Decision support for prescribing high-risk medication like Insulin and Warfarin involves pre-developed power plans to help doctors prescribe and prompts to order certain tests.

The system also cross-checks for any allergies and drugs cannot be prescribed if a patient does not have an allergy status completed. At the bedside, patients are identified via a bar coded wrist band before drugs are administered.

Robotic working

In the pharmacy, a robot’s long arms are stretching into stacks of broad flat drawers as it picks prescriptions and files away boxes of medications.

Using a bar code scanner, and by assessing the size of the box, it knows what medicine it has picked up and remembers where it is stored.

In use at Oxford for the past two and a half years, Devenish is not aware of any other pharmacy robot used in the NHS that also labels drugs with how to take the medication and who it is for.

A pharmacy tracker allows nurses to see where a discharge prescription is in the system, allowing them to better plan their upcoming bed space. The hospital also has complete traceability from when a doctor prescribes a medication to when a nurse administers it and a discharge medication is created.

Devenish says pharmacists love the electronic system as it removes the risk of their not understanding a written prescription. “Overall, there’s a sense that it has improved safety because it has removed a bunch of risks that were there with paper,” he says.

A bloody process

In the trust’s blood transfusion lab, paper is again conspicuous by its absence. Oxford first piloted an electronic transfusion management system in 2001 and it was implemented trust-wide in 2006-7.

This involves all patients and blood having bar codes that must be scanned and checked to ensure the right blood is given to the right patient.

Consultant haematologist Mike Murphy explains that at most hospitals checks before a blood transfusion are done at the bedside by two nurses and involve around 27 steps on paper.
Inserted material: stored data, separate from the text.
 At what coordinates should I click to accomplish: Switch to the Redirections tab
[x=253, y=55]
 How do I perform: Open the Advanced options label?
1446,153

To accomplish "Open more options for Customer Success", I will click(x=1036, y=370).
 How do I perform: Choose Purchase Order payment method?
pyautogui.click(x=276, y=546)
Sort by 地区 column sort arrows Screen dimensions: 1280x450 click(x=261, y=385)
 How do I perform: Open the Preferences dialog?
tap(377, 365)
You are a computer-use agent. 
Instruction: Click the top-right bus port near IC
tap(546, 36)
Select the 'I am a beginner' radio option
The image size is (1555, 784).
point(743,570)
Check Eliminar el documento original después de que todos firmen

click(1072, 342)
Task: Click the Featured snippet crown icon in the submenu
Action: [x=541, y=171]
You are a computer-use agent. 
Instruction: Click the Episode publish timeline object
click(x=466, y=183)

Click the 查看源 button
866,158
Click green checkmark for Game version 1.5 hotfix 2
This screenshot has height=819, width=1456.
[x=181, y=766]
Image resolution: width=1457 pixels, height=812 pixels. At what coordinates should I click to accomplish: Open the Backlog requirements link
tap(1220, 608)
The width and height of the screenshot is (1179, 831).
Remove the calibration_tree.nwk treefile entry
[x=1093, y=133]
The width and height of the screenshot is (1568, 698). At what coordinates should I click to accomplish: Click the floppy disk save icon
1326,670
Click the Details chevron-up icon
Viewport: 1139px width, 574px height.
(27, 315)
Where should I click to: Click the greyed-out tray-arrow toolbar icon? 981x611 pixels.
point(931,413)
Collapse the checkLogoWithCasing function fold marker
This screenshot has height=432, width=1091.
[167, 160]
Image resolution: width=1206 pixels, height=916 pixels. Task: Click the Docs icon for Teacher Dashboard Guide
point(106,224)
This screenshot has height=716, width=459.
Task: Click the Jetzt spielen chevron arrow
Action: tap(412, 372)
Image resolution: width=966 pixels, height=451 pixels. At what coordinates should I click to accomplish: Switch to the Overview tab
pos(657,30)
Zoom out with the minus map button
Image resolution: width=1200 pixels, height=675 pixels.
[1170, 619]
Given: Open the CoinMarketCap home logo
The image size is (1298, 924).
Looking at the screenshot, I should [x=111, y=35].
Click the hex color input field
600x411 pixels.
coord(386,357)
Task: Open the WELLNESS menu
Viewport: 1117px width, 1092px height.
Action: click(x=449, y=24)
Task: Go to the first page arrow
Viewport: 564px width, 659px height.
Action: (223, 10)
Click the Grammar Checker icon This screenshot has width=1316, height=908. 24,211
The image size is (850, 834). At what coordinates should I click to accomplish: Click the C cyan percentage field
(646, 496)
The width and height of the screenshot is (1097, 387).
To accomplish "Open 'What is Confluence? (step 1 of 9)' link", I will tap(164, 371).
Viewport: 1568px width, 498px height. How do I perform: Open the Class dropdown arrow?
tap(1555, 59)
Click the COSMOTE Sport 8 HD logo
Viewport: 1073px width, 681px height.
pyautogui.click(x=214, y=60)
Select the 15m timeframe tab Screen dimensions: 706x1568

The online process can be done by one nurse in just 16 steps.

Despite the electronic system devised at Oxford winning a series of awards and interest from the Quality Innovation Productivity and Prevention programme, it has yet to be rolled out nationwide.

“Unfortunately it hasn’t been implemented through the NHS; a lot of innovations just don’t get rolled out for all sorts of reasons. The biggest thing is inertia, hospitals find it very difficult to do new things when they are struggling so hard to do what they are currently doing – even though it’s incredibly inefficient,” he says.

John Radcliffe Hospitals houses NHS Blood and Transplant, where Murphy also works. He says this close relationship has allowed them to develop a paperless system for ordering replacement blood for the unit.

Most hospitals, when they need new blood, either send a fax or ring NHS BT and request it.  At Oxford, NHS BT has a direct link to the trust’s fridges and can dispatch replacement product without anybody making a request.

The final piece in the electronic jigsaw is the introduction of electronic ordering of blood by clinicians. This started in the haematology department in April last year and is being rolled-out trust-wide.

The Cerner module of the EPR is not live anywhere else in the NHS and Murphy says Oxford has even gone further in digitising the process than some US trusts that use it.

Oxford’s blood bank team work with their US colleagues to share experience and data and are “inundated” with visitors from the UK and overseas, keen to see what the trust has achieved.

By building clinical decision support into the system around blood transfusion triggers, the trust has managed to reduce its use of blood products dramatically, saving £500,000 over the past year.

Every year 10-15 people receive the worst kind of wrong blood transfusion which can kill, so if the system was implemented nationwide it could save lives, Murphy believes.

“The trust were very keen when they knew Cerner was coming to get some good news stories because they realised that a lot of clinicians would find using electronic systems for all their procedures difficult,” says Murphy. “There will be ongoing savings as we roll-out across the trust; we have got a big job to do now.”